第109部分 (第3/5页)

好呢。记得你身子虚寒,每月葵水都要肚子疼。特意今日做了枣泥的、红糖的、香姜的糕点,养养身子也是好的。”

樱桃很暖心窝,便取了红枣糯米的小方糕来吃。那小方糕是枕春看着时辰在绛河殿的小厨房亲自蒸的,软软糯糯的一块儿出了炉子,便用精刃的丝线切作一块儿一块儿的。因着枕春是头一回做,切得歪歪斜斜,一口吃不下还粘到了樱桃的头发里。

樱桃连忙拿手指去捻开。结果手上满是糯米,然而将髻边的碎发沾得满满的。

枕春噗嗤一声笑出来,嗔道:“倒还毛手毛脚的像个小姑娘。”说着去将她堕马髻边的碎絮摘落,敛裙起来向着屏后过去,“我去拿梳篦给你重新贯个髻来,瞧你沾得这一身儿的。”

“娘娘!”樱桃立时站起身来。

“怎么了?”

“没……没……”樱桃牵住枕春的手腕儿,“娘娘不必劳烦,自然坐下便是。那梳篦难寻,让绿檀去拿更好。”

“梳篦不在梳妆台上还在何处?又有甚么难寻。”枕春摆头,自径往一侧屏幕之后走去,撩开那朱红的琉璃帐子。

“娘娘!”樱桃连忙追及上来,拦也不住。

只见得枕春折转过了屏后的一盆石榴盆景,眼睛定定望着屏后的梳妆台上的一只拆开的油纸折封。这油纸折封她很熟悉,与宫中常用的浅赭石色不同,这一面是翻绿的颜色,是因为此等油纸整个乐京只有一处可得。

是鱼姬喜欢浆花作纸,要采摘时序之花自酿造书卷。慕永钺的书房便摆了许多这样翻绿的油纸张。他凡寄私信,取红绳缠的剪刀自径裁一段,包着信纸用米浆封口。

“娘……娘娘!”樱桃驻步一愣,才知大祸酿成。

枕春眸光闪动,伸手轻取那一截信封:“你与并肩王在通书信?”

樱桃指尖略颤,是担忧至极后的努力镇定。她忽粲然笑起,对枕春柔声软道:“娘娘可以怪我,但我都是为了……安将军。”

枕春面色如黑云凝覆,拆开那信来看。

慕永钺写一手锋利的瘦金体,字迹尖锐如剑如戟。眼前这一封显然不是的。字迹带香,香是浅淡寻常的避虫香,夜里读书的人常常焚之。墨味是上好的歙州古墨,一点如漆,闻上去浅浅草木香气。这是并肩王府爱用的墨色。

字迹却是一手精湛绝伦的赵体。枕春自幼习赵体,是看过许多的,眼前这一手赵体俊俏温润是男子所书,得赵子昂极尽华美清雅的韵味。笔中自带两分陡峭的力道,藏在如玉如水的柔和笔锋之中,可猜想是尚武之人的顿笔。

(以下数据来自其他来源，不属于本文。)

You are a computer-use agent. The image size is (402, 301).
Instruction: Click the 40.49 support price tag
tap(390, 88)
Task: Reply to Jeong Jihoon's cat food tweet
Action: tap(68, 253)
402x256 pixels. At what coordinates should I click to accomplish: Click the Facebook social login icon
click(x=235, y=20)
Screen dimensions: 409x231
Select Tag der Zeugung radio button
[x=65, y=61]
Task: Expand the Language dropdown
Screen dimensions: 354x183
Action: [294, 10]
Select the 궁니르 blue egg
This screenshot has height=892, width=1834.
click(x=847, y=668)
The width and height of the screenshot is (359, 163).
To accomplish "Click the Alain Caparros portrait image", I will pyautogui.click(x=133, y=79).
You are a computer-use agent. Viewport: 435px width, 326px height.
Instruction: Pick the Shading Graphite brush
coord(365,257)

一个住在并肩王府的,好武功的,可以进得慕永钺书房的男子。他夜里常常一人读书,没有侍女服侍打扇,故而焚烧避虫香。此人识好墨,懂得分墨分水的妙法,写这一手赵体仿古,字迹不急不缓,说给樱桃听,心无波澜。

枕春已猜到是谁。

可信中的内容,却让她的肩膀难以自持地颤抖起来。

“雪崩后三日,并肩王遣雁门内探入帐验尸。雪下冻尸百余俱,安灵均带兽首兜鍪,浑身玄铁黑甲金丝尽数崩散……”

枕春拿信的手如临一场心痛的地震,字字句句真相扎在心窝。她转身热泪盈眶,望着樱桃怒泣:“何以……何以欺我?!!!”

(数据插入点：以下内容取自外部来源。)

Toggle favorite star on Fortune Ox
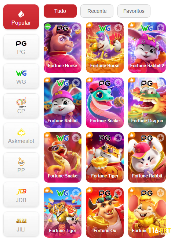 (x=118, y=193)
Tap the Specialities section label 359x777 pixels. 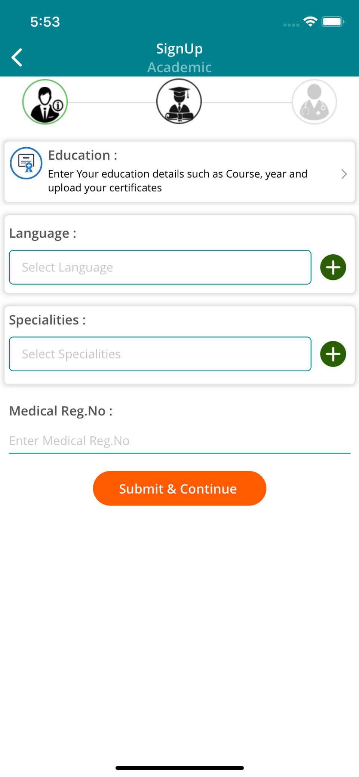pos(47,320)
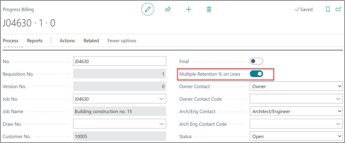Open page in new window icon
Viewport: 345px width, 143px height.
(x=338, y=9)
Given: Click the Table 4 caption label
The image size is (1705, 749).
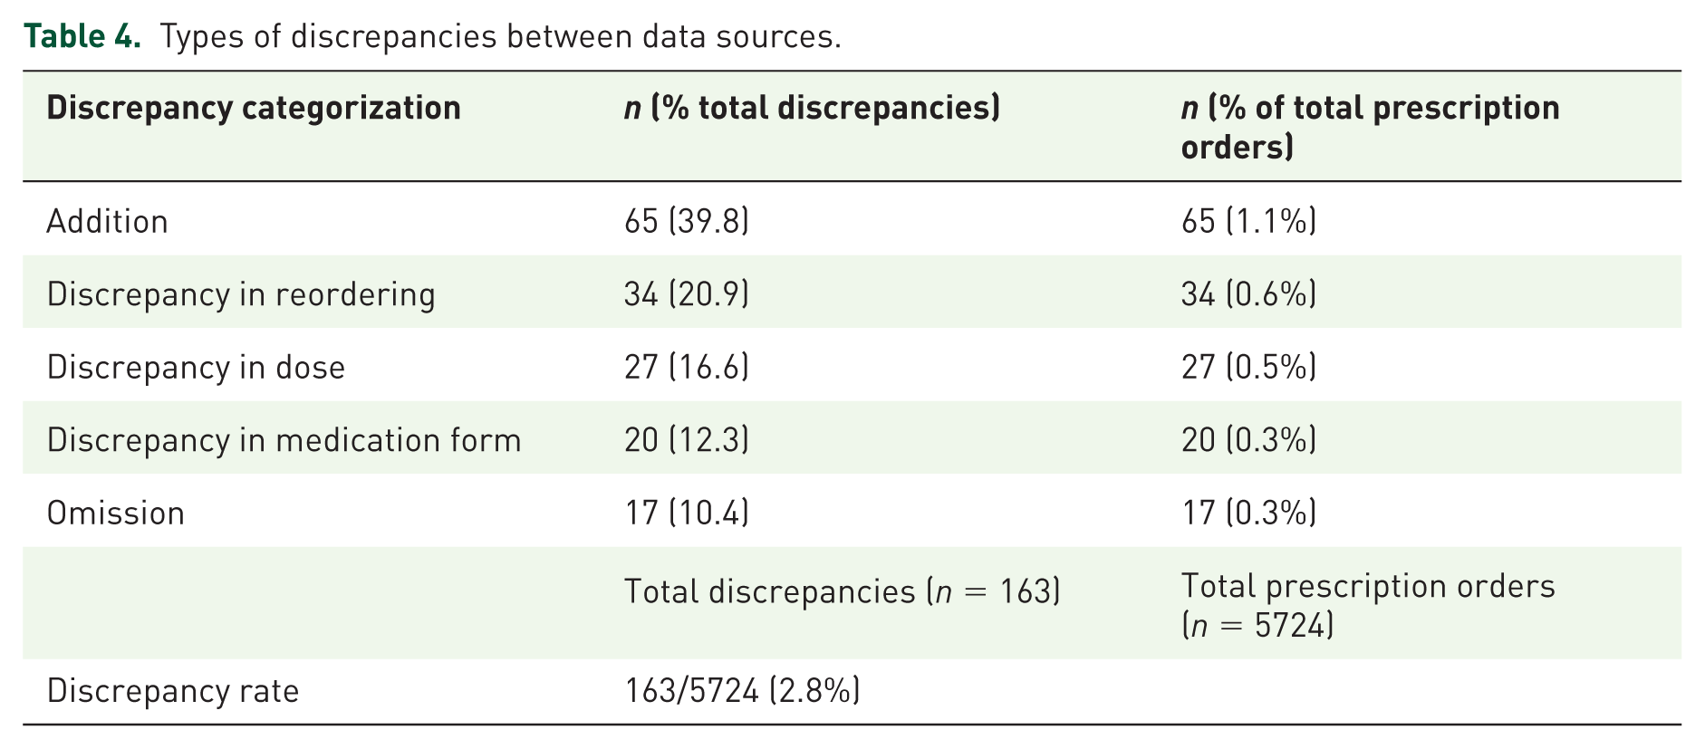Looking at the screenshot, I should point(82,36).
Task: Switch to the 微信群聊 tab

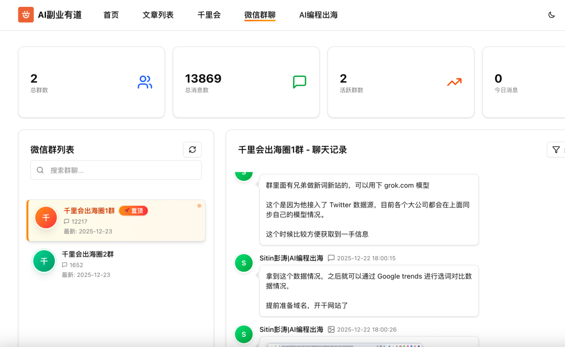Action: point(260,15)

苏白不知道离恨居里发生了什么。但看来,离恨居里,也不能免恨。

枕春出来时,脸色白如一朵被雨打湿的梨花。樱桃垂手扶着枕春,仰头看着牌匾上的字,忽然叹出一口心冷的浊气来。

枕春默然坐上轿辇,想嘱咐两句,却提不起气来。安灵均在她心里死了两次,一次殉国为天下,一次死在柳柱国的枪戟上。